Express Pharma

EU FMD: Uniform practice for all

In less than four months, by February 9, 2019 the Falsified Medicines Directive (FMD) will be implemented in more than 30 countries in the European Economic Area. It imposes strict serialisation requirements on pharmaceutical manufacturers, distributors and dispensers. However, companies are slightly apprenhensive about outsourcing serialisation to partners and ensuring compliance. The long terms strategy would be to see beyond the February 2019 deadline to see how partners can help optimise supply chain management given these new data requirements. Usha Sharma finds out more

‘Need of the hour is to regulate 2D bar-coding machinery and software’ | Dr Dinesh Dua

In my considered opinion, this is akin to what we have been experiencing in terms of 2D bar-coding in India, which has been postponed for a while particularly on account of cost considerations besides complete collapse of DAVA portal which has been proved to be a big deterrant. However, in the case of the Europe situation it is different and we don’t foresee any chances of deferment of this decision under any circumstances.
It’ll be in interest of the Indian pharmaceutical industry which is predominantly in Europe either to get organised for this, failing which exports to EU will get severely affected.

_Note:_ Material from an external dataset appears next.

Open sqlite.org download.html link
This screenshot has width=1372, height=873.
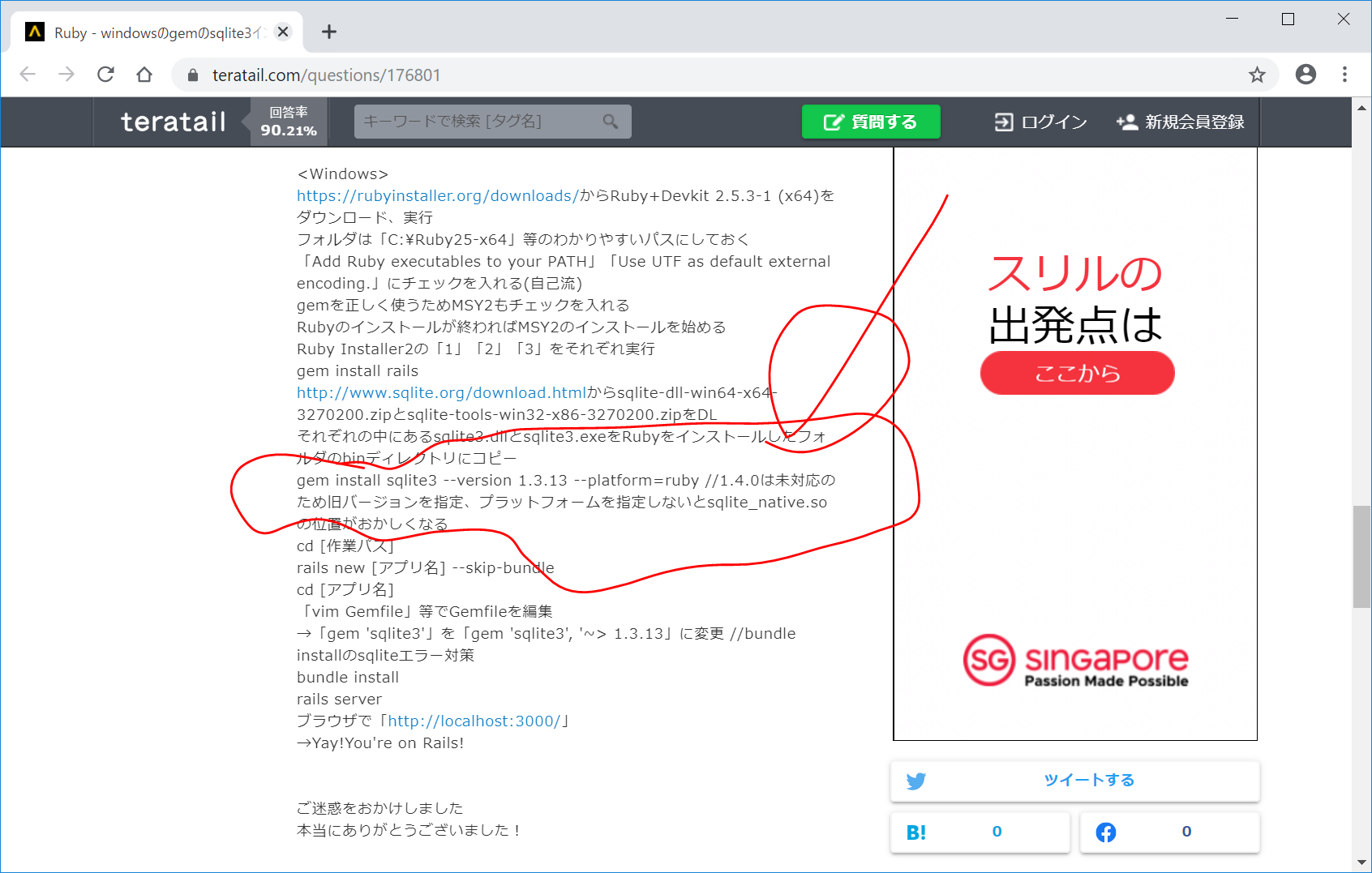441,393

As Chairman of Pharmexcil, this is my personal and professional endeavour to disseminate this message to all Pharmexcil member companies to start gearing up for compliance to this upcoming regulation.

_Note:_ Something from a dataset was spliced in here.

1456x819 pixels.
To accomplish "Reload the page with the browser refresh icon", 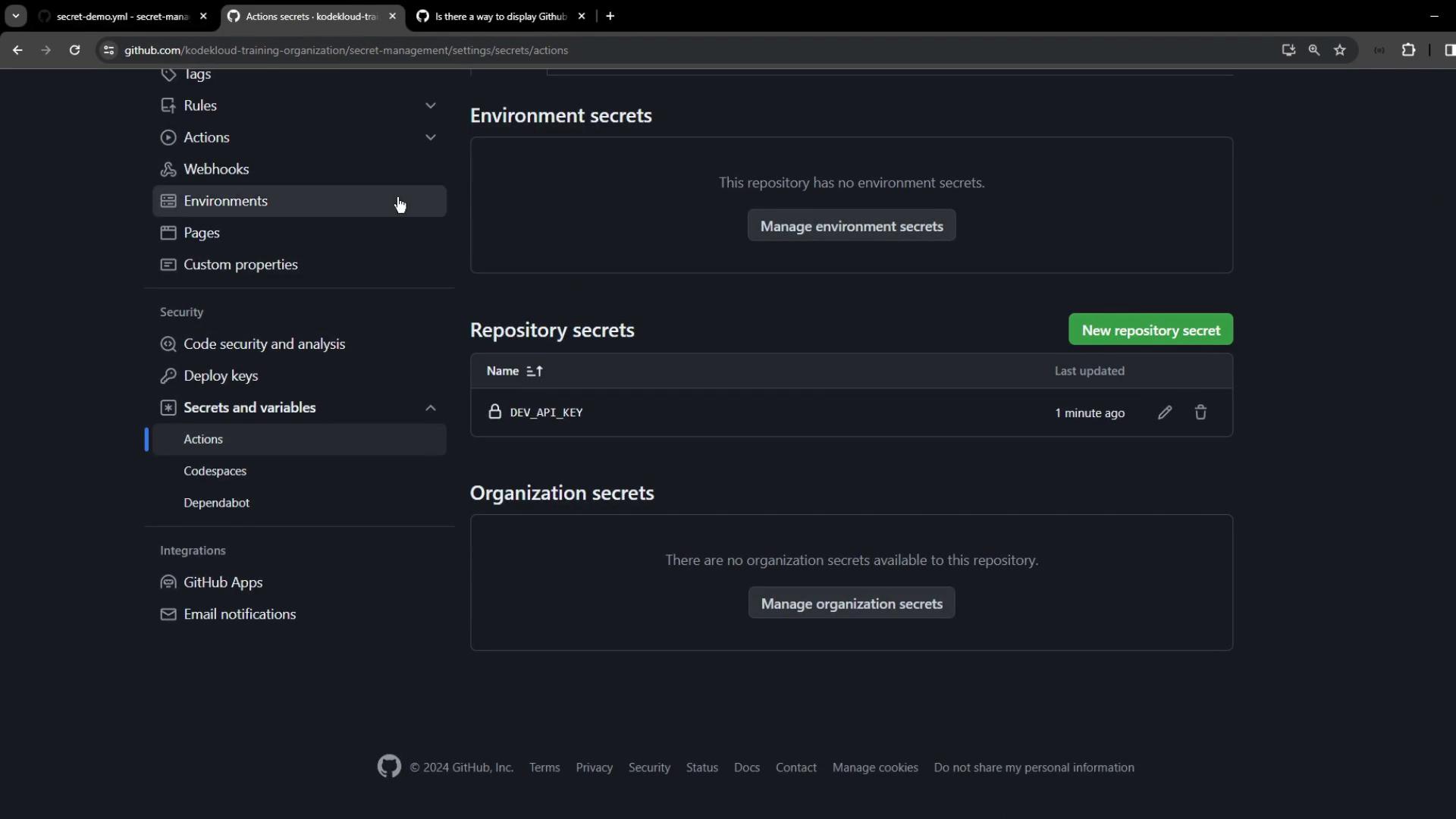I will [74, 50].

A word of caution here is about getting the right equipment and software support, which in the past has proven to not only mislead user industry but also has a hidden agenda of hiding cost in the initial offers and ballooning it up after a year or two under the pretext of ‘Software Upgrade’ which accounts to an virtual arm twisting and is also prohibitively expensive. Pharmexcil will reach out to its parent Ministry of Commerce to help contain and regulate these malpractices to ensure that the pharmaceutical industry gets a fair deal as has happened in case of several pharmacos.

To sum it up, the time has come for the Indian pharmaceutical industry to completely gear up for Post Marketing Surveillance (PMS) and also for the track and trace of the medicines supplied across the globe which sooner or later shall become harmonised all over the world particularly in North America, Europe, Japan, Korea, South Korea, Brazil, Mexico and emerging markets followed by African countries and rest of the world. Need of the hour is to regulate 2D bar-coding machinery and software and to make sure equipment manufacturers offer competitive prices and excellent quality as per global standards.